According to the document by Kaba and Madan, “A Land Commission report into Private Use Permits (PUPs) showed that over 70 per cent of Liberia’s land is currently under some form of concession, conservation area, or private claim, including land grants (De Wit, 2012), which are often negotiated by the state without the free, prior, and informed consent of affected communities.” Fair land rights for the Liberian people has an enormous capacity in building towards a healthier civil society. Furthermore, in the 2013 policy recommendations, Kaba and Madan helped draft through the three year long project which became a key advisor for the current Land Rights Act. This historic Land Rights Act first draft was presented to the President Sirleaf in 2014, yet has been stalled in legislature ever since, both inflaming decade long tribal tensions and rendering people more socially and politically powerless if they have few legal enshrined rights over their historic land. This is one of the key struggles in which the Liberian people must urge their leaders to focus on in 2018, and ultimately vote upon in the 2017 election.

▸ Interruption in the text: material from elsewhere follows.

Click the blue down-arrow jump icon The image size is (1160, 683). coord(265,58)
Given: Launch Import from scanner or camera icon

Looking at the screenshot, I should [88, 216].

Farmers will specially benefit from the Land Rights Act and will be enabled to focus on sustainable food and nutrition security in Liberia by increasing their production to feed the growing Liberian population
The European Union and civil society players key in drafting the Land Rights Act have spoken about the question of land ownership in an editorial of the European External Action Service, about their three year project launched in 2017. According to the editorial, “Views among civil society actors, International Organizations and Liberians themselves are that the Land Rights Act will contribute to the consolidation of peace and democracy and provide opportunity for economic growth with protection for investors to invest in Liberia. Farmers will specially benefit from the Land Rights Act and will be enabled to focus on sustainable food and nutrition security in Liberia by increasing their production to feed the growing Liberian population.” Unfortunately, the Land Rights Act continues to be stalled.
For these reasons, it is apparent that this Land Rights Act has the capacity to make or break the next decades of Liberian social, economic and political life. Without addressing these issues properly, there is a potential for Liberia to repeat history, one that will be partially detailed in the Diaspora Truth and Reconciliation Report, and a history nobody should want to see repeated.
Rahel Losier is studying political science and sociology through an Erasmus Mundus masters program based in France, and is currently doing a semester in Dakar at Université Cheikh Anta Diop (UCAD). She is an intern at WATHI.